About this task: Up to and including the line with "[Snížit množství o 1] (1082, 820)", restate every line of the records below word for word, from the first line on, leaving out the pictures.

Collected data entries

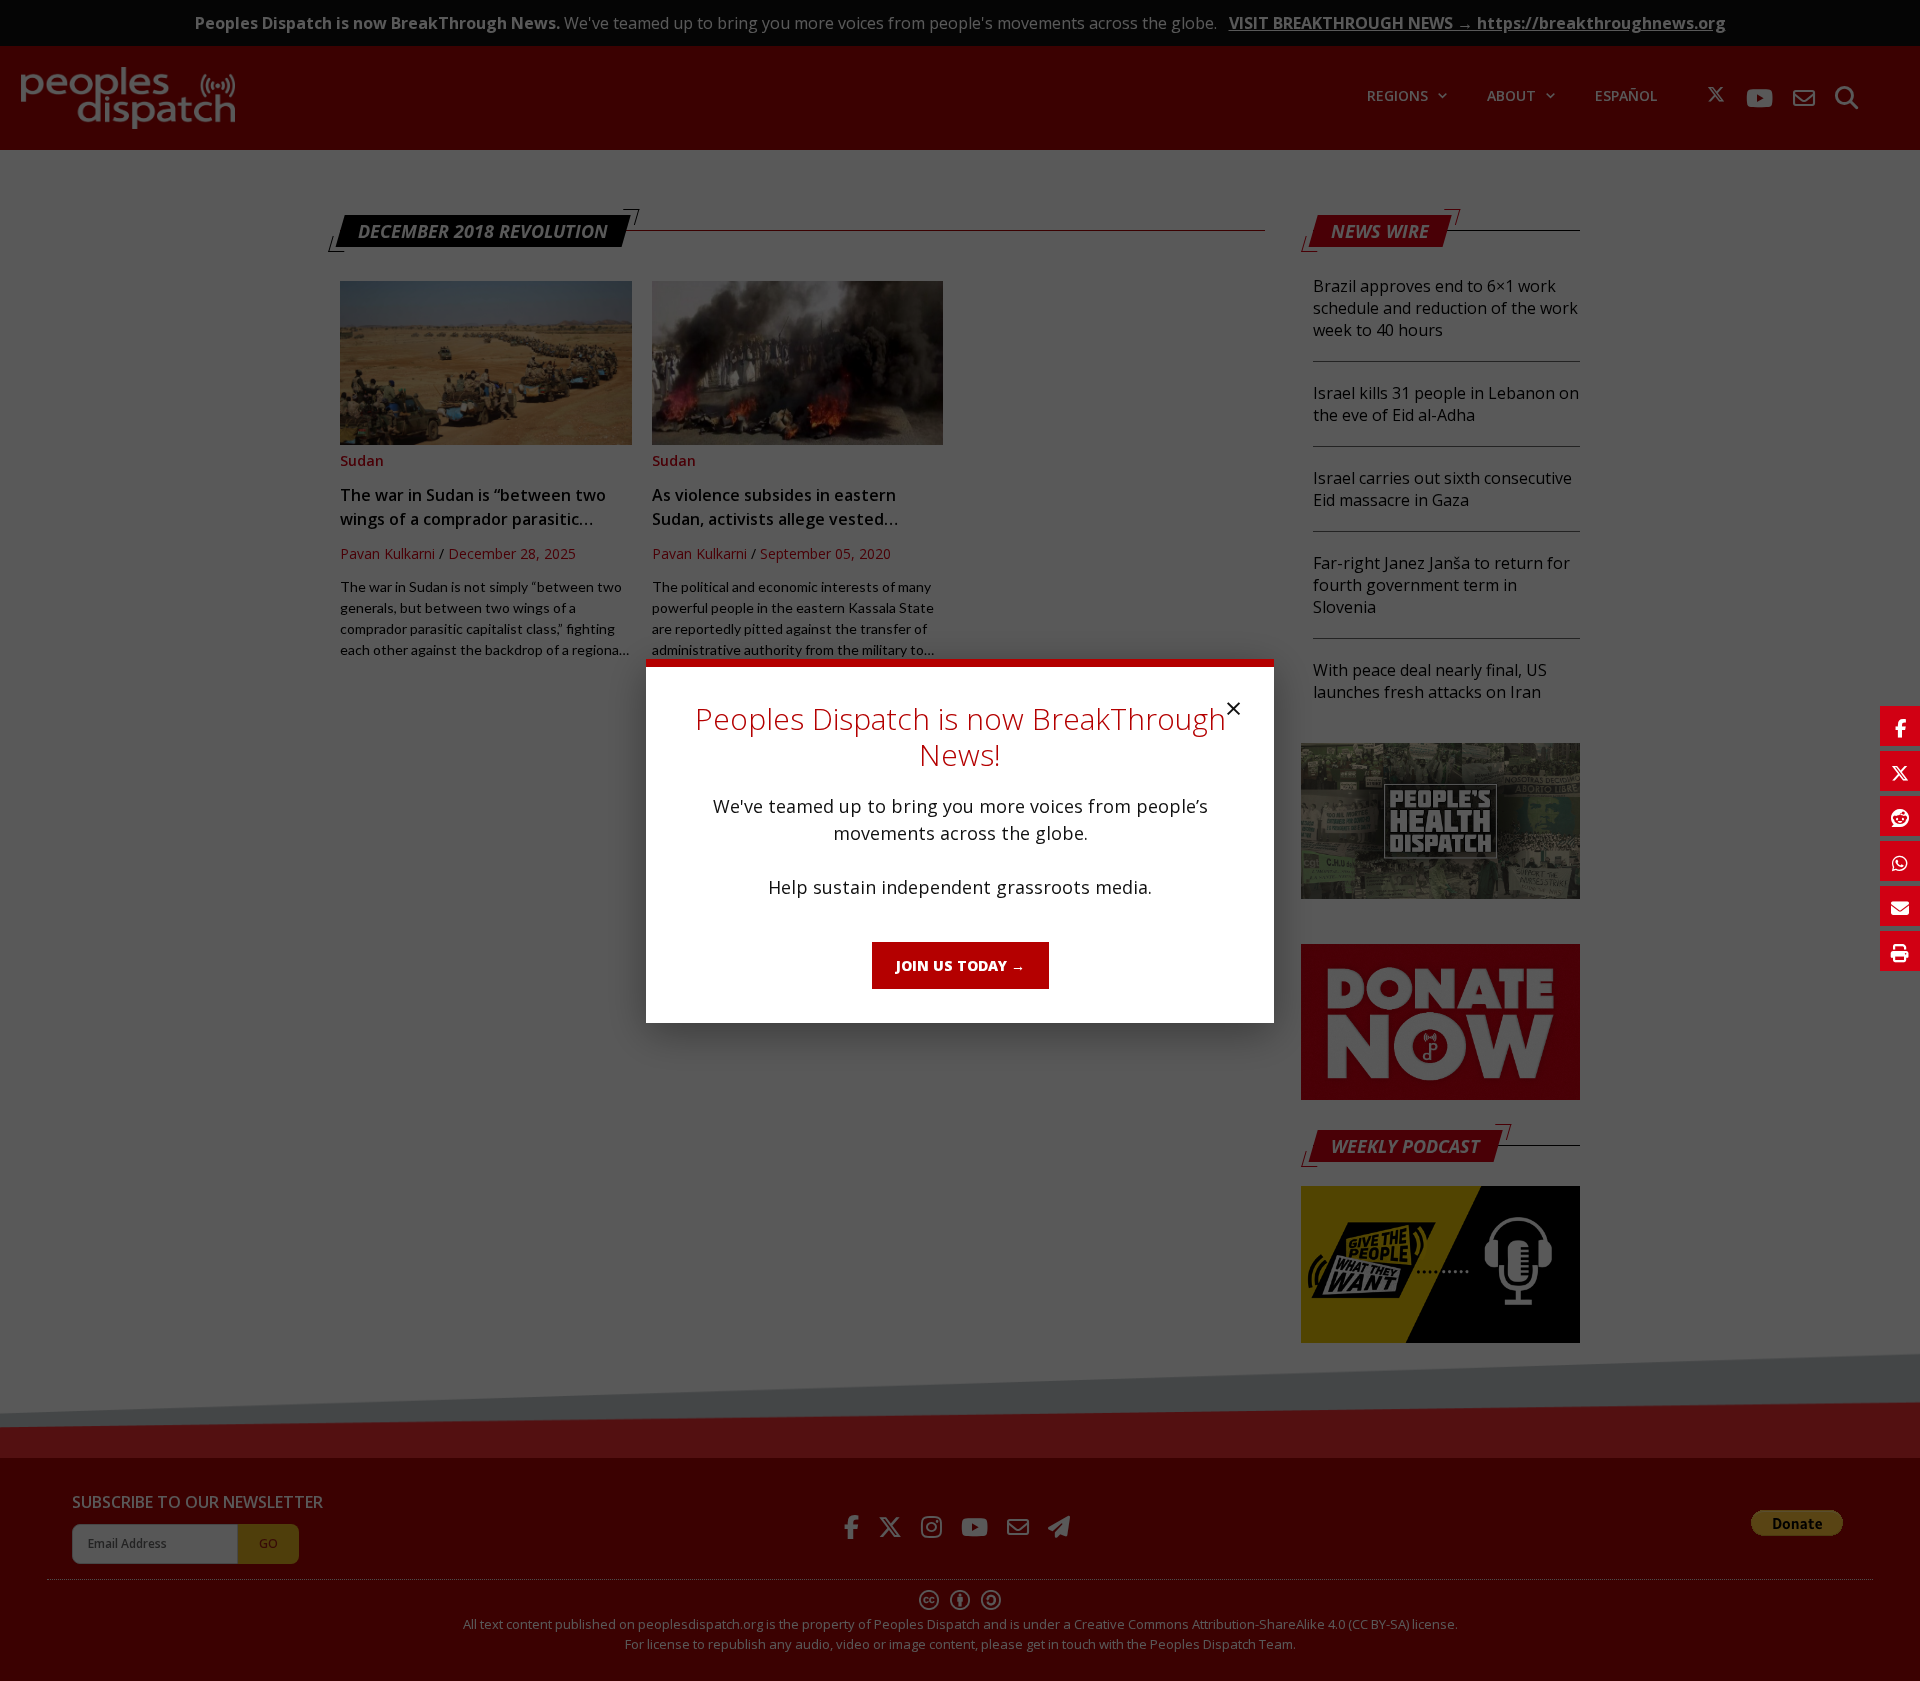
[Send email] (1900, 906)
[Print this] (1900, 951)
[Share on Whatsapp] (1900, 861)
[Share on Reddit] (1900, 816)
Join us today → (960, 965)
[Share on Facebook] (1900, 726)
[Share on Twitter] (1900, 771)
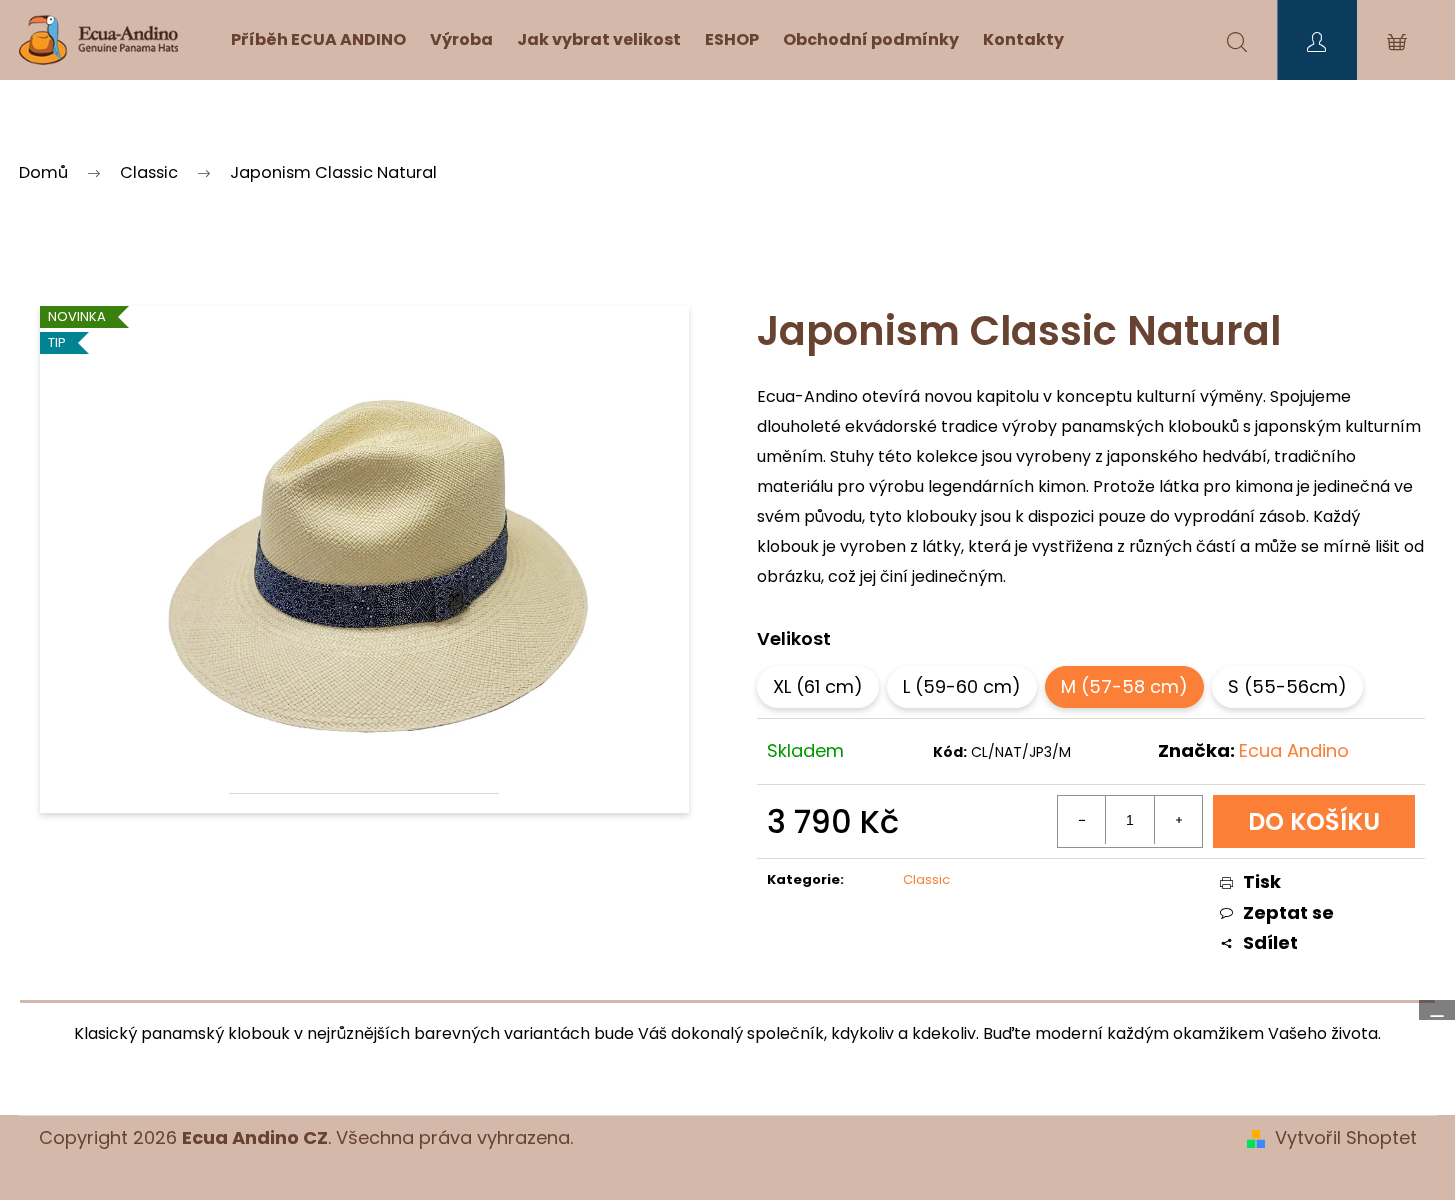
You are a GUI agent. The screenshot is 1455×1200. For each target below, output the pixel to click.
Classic (926, 879)
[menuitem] (318, 40)
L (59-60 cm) (962, 686)
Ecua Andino (1294, 750)
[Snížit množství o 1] (1082, 820)
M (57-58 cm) (1124, 686)
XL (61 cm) (818, 686)
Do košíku (1314, 821)
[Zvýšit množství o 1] (1178, 820)
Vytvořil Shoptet (1346, 1138)
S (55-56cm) (1287, 686)
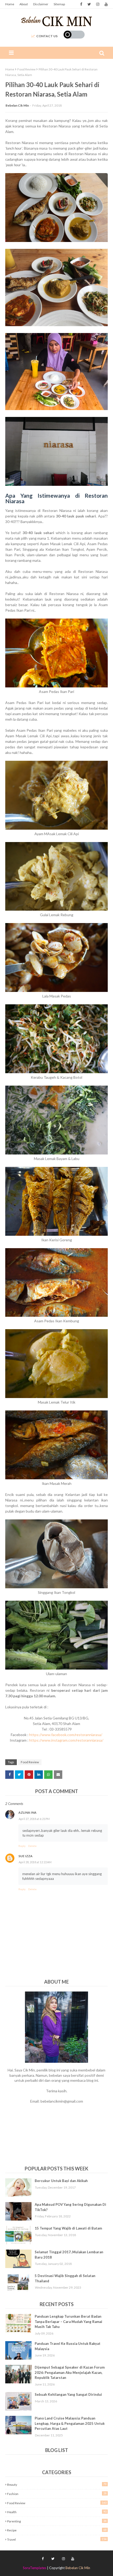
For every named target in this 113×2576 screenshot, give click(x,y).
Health (56, 2512)
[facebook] (81, 4)
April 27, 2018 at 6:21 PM (34, 1819)
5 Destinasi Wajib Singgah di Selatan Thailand (65, 2278)
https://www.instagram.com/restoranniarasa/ (66, 1740)
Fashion (56, 2494)
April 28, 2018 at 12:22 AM (35, 1862)
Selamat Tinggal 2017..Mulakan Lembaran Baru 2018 (69, 2254)
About (23, 4)
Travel (56, 2539)
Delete (32, 1845)
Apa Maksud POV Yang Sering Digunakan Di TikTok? (70, 2207)
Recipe (56, 2530)
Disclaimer (40, 4)
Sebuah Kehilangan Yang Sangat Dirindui (68, 2394)
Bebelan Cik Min (17, 105)
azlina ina (27, 1812)
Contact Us (47, 36)
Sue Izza (25, 1856)
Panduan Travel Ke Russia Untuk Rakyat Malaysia (67, 2346)
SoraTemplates (34, 2568)
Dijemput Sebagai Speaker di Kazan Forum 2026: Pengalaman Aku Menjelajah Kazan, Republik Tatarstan (70, 2372)
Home (9, 4)
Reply (21, 1845)
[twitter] (89, 4)
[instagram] (98, 4)
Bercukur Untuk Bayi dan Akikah (61, 2181)
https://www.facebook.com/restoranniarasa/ (65, 1734)
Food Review (26, 69)
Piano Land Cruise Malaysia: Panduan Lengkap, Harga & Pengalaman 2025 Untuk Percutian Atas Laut (70, 2423)
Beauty (56, 2484)
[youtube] (105, 4)
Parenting (56, 2521)
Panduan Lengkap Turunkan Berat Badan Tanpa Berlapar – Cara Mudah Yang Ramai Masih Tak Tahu (68, 2321)
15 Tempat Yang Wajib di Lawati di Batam (68, 2228)
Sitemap (59, 4)
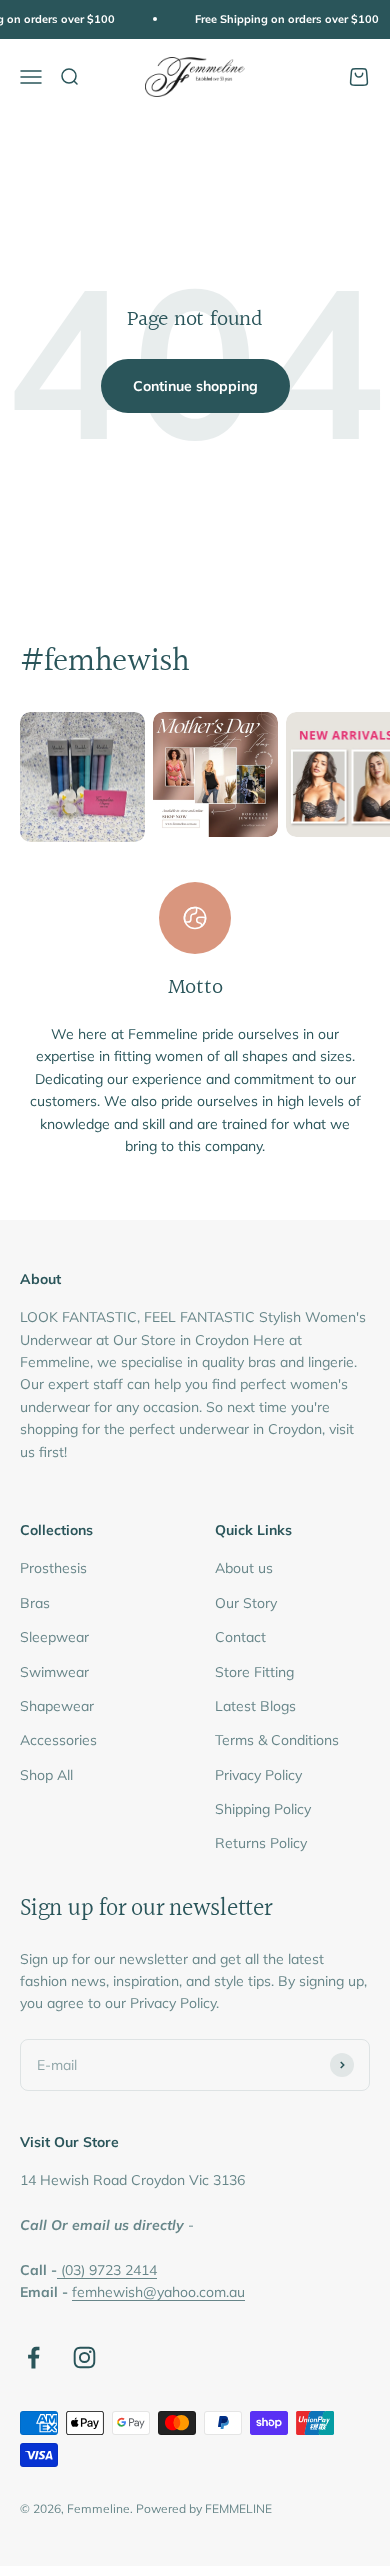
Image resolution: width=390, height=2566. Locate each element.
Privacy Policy (258, 1775)
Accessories (58, 1740)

Written solution:
[Send email] (1900, 906)
[Print this] (1900, 951)
[Share on Whatsapp] (1900, 861)
[Share on Reddit] (1900, 816)
Join us today → (960, 965)
[Share on Facebook] (1900, 726)
[Share on Twitter] (1900, 771)
You are a GUI agent. The screenshot is 1455×1200. For each target below, output the pixel to click.
Classic (926, 879)
[menuitem] (318, 40)
L (59-60 cm) (962, 686)
Ecua Andino (1294, 750)
[Snížit množství o 1] (1082, 820)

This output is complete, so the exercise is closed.